Pero los que gobiernan, los que legislan (perversamente), los que se ocupan (horrendamente) de la justicia, de la seguridad, de la educación, de la salud, no son de otro planeta. Son argentinos. Y están donde están decidiendo la muerte de los muertos, la perversión y el maltrato de la sociedad que gobiernan y a la que pertenecen. Y no están allí porque sí. Están donde están porque pidieron permiso para estar allí y la sociedad se lo dio.
EMBLEMA DE UNA LUCHA EXTRAÑA
Lucio Dupuy, por un rato, será el emblema de una lucha extraña, que tiene mucho de innoble también. Los medios de todas las tendencias se ocuparán de eso. Los mismos medios que se han ocupado de difundir muchas de las hebras con que se tejió la sociedad de los niños muertos y del maltrato a los verdaderamente débiles.
Pero Lucio Dupuy es un niño de cinco años que fue torturado y murió a golpes por dos mujeres en La Pampa.

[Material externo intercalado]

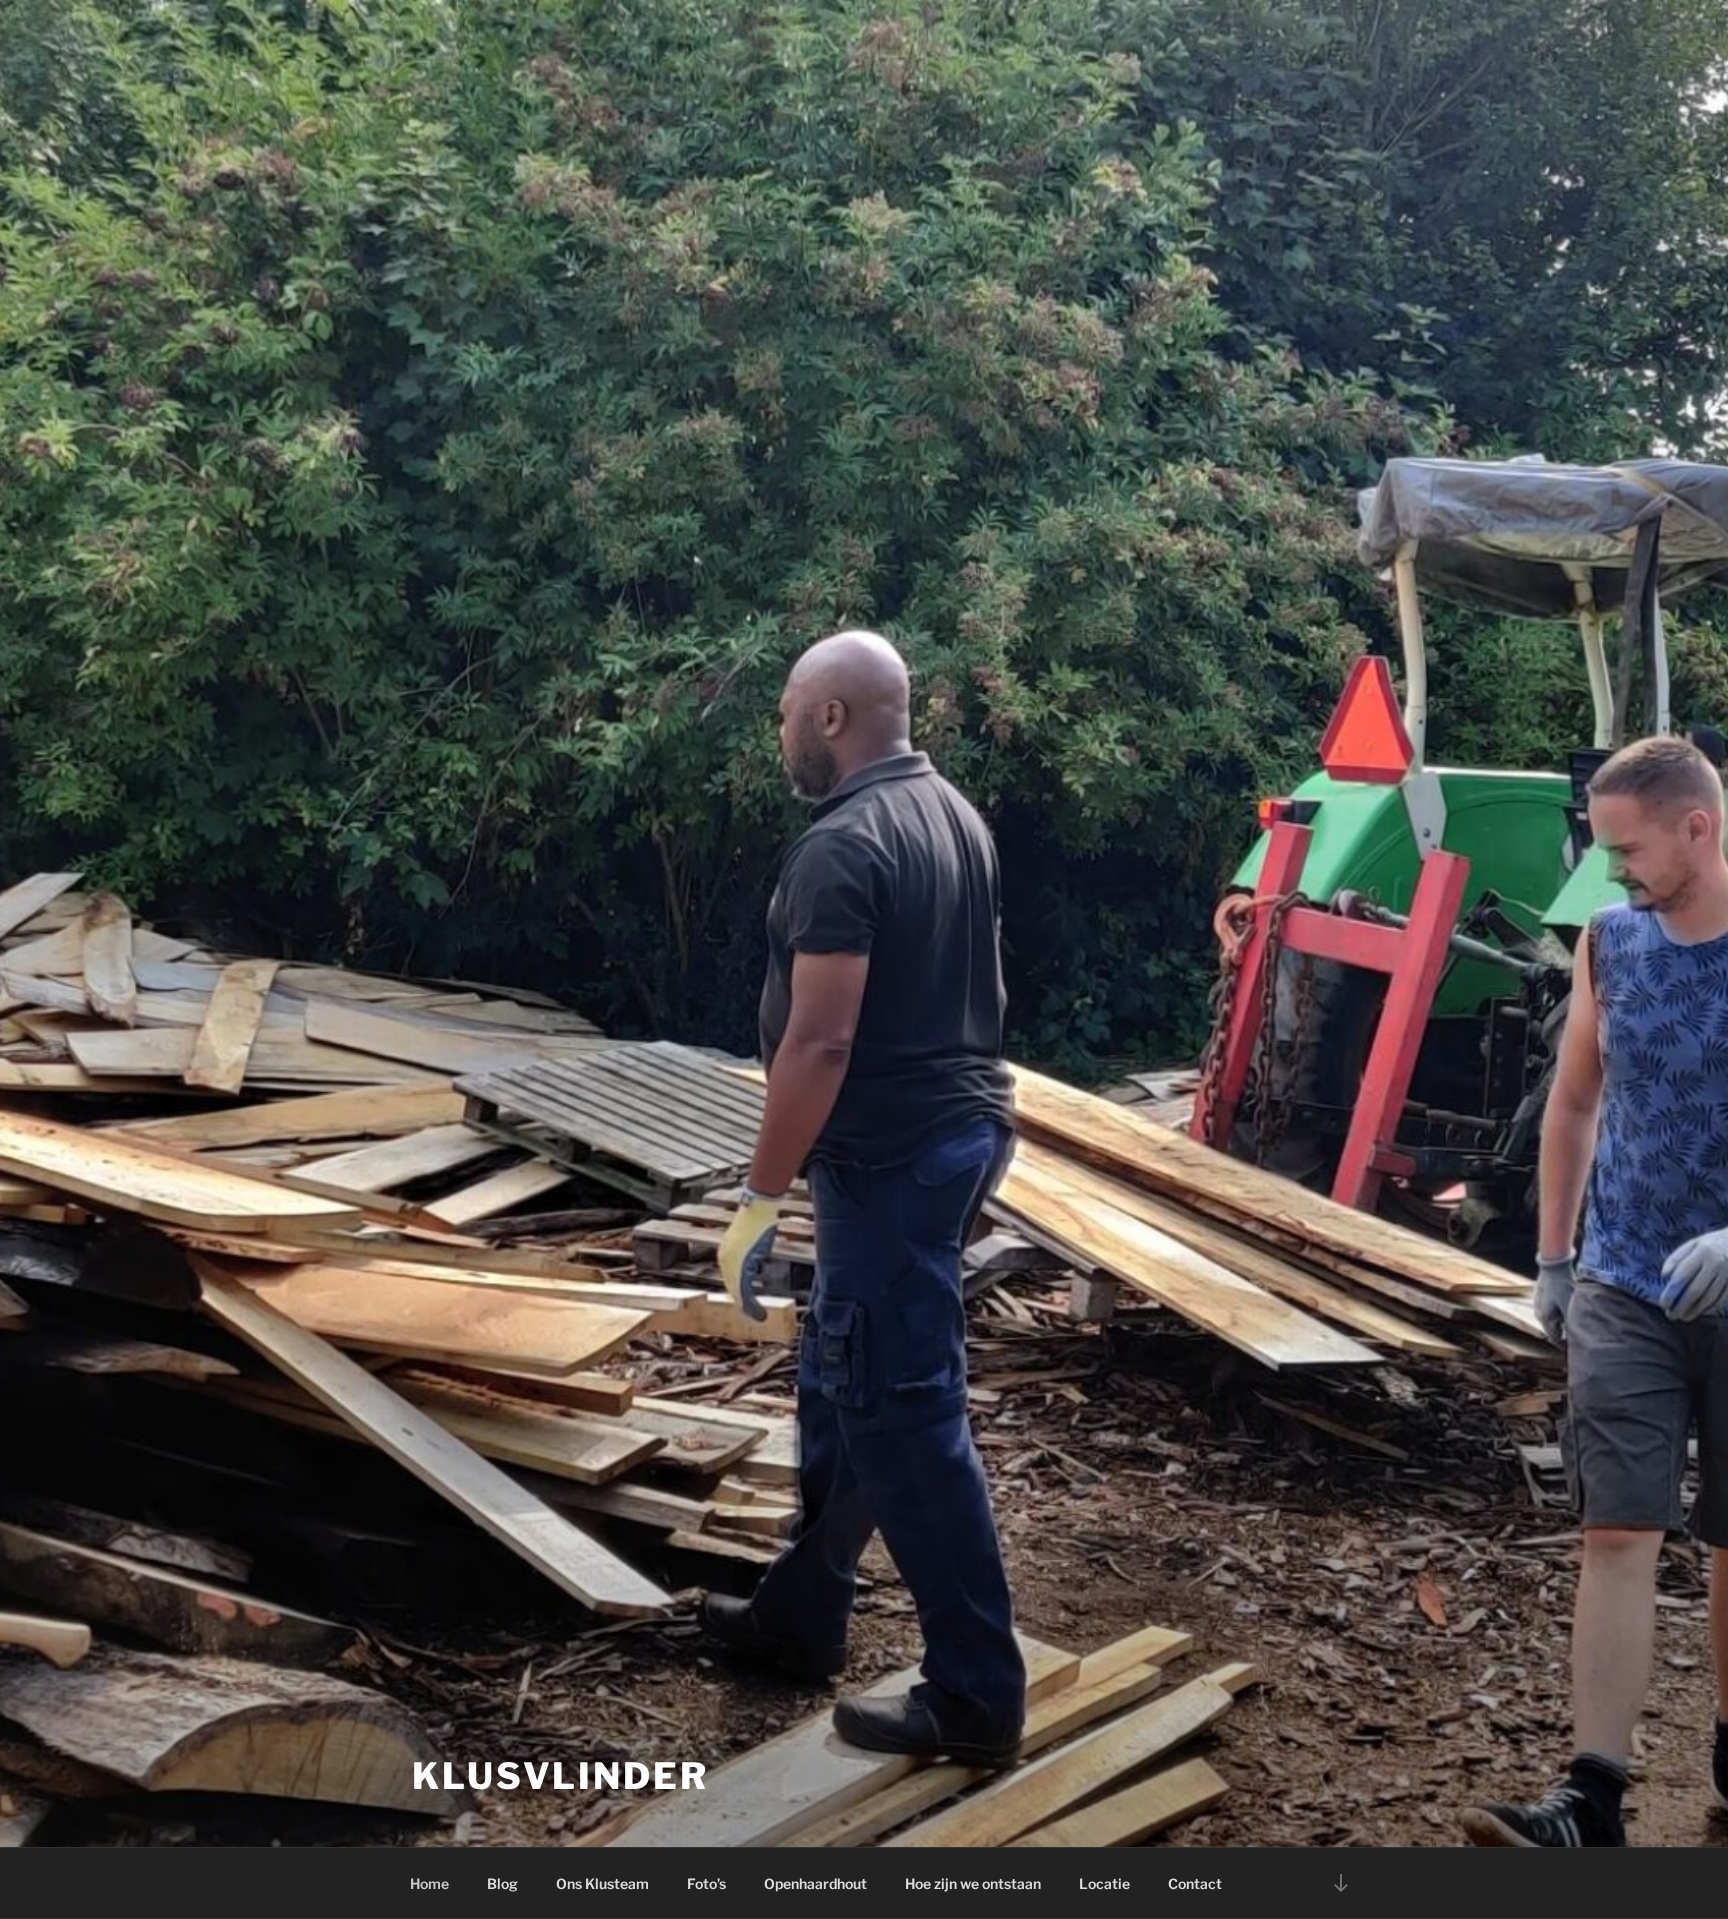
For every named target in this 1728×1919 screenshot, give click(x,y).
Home (429, 1883)
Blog (502, 1883)
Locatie (1104, 1883)
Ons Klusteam (602, 1883)
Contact (1195, 1883)
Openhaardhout (815, 1883)
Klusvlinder (560, 1776)
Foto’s (706, 1883)
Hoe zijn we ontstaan (973, 1883)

Es la Argentina la que tiene que ponerse en pie y defender a los Lucio Dupuy que sufren, a los que peligran en el vientre de sus madres, a los Lucio de todas las edades, a las familias (las verdaderas familias) de los Lucio.
La Argentina de la buena vida -y de los que se dan la buena vida a costa de la Argentina- tiene que terminarse alguna vez. Alguna vez tiene que llegar la Argentina de la vida buena. Dios quiera. Pero no va a llegar sola. También habrá que hacerla.